SOURCE RECORDS Block Start

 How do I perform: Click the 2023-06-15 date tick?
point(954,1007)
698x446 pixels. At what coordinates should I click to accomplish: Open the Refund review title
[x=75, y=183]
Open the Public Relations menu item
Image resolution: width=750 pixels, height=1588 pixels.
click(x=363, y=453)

SOURCE RECORDS Block End
SOURCE RECORDS Block Start

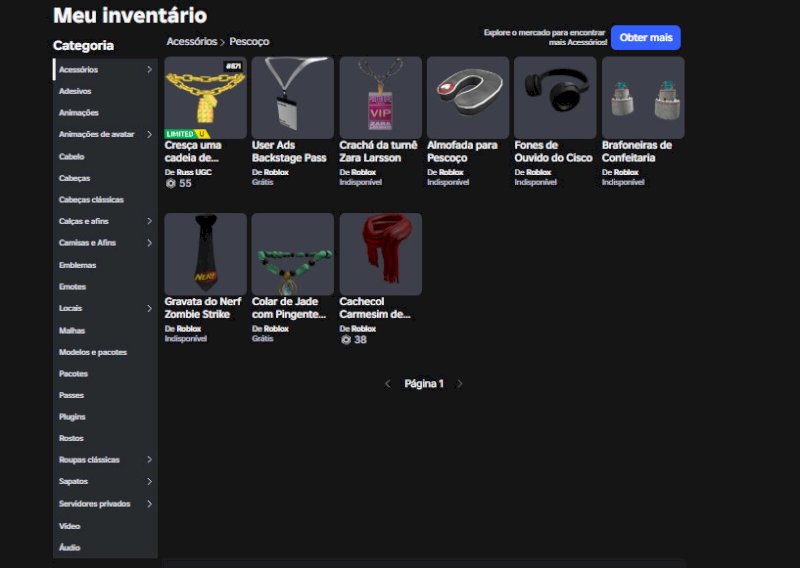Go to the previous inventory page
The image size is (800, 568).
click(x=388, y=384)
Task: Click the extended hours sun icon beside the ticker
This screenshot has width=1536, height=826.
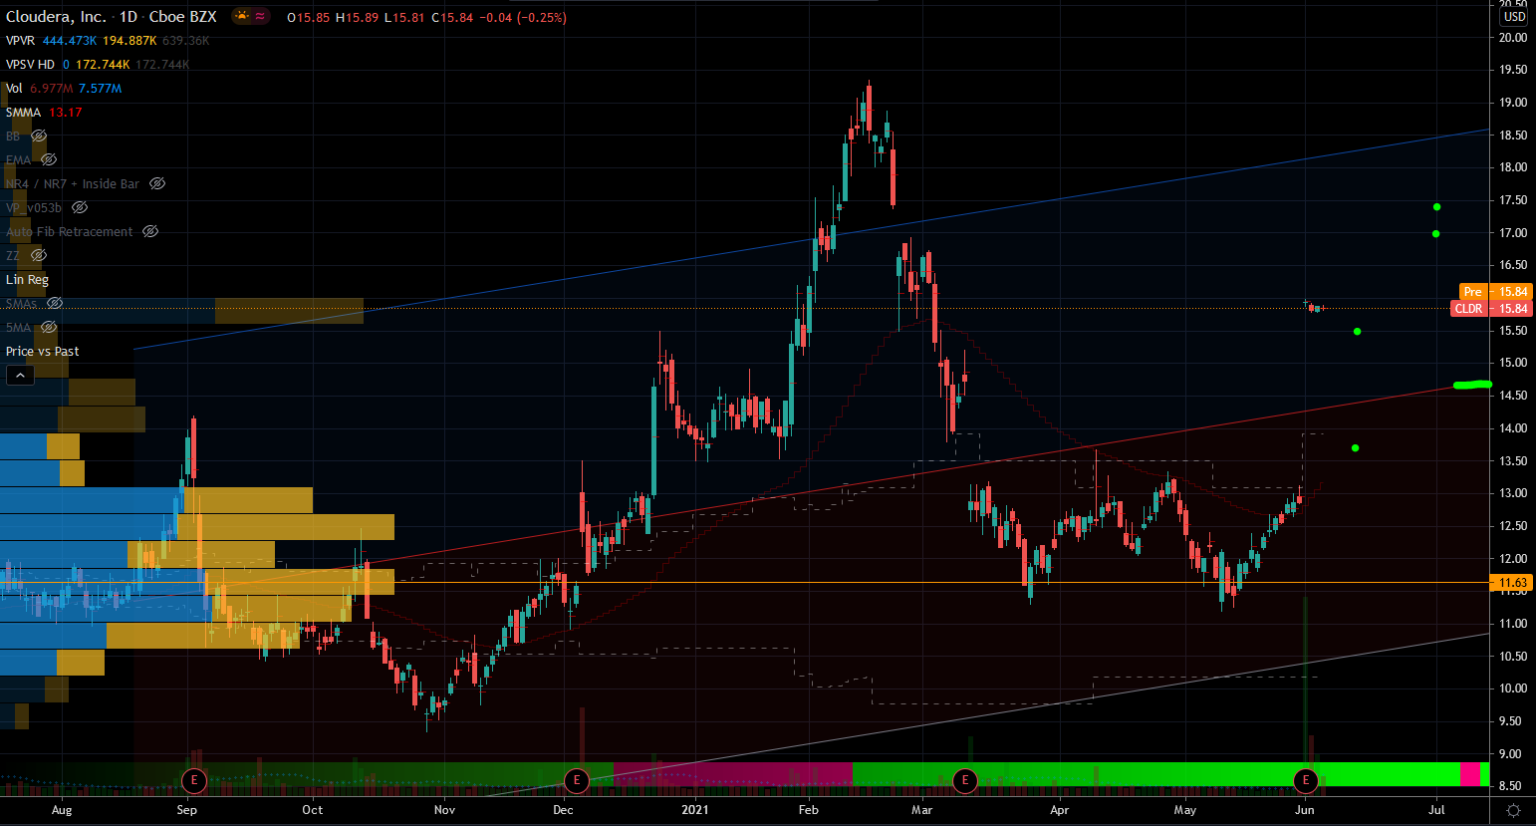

SOURCE RECORDS Block End

TASK DESCRIPTION:
In the entries above, the lines between the one holding "Task: Click the" and the one holding "This screenshot has width=1536, height=826.", inclusive, are to be printed exactly as written, and those alone.

EXERCISE RESPONSE:
Task: Click the extended hours sun icon beside the ticker
This screenshot has width=1536, height=826.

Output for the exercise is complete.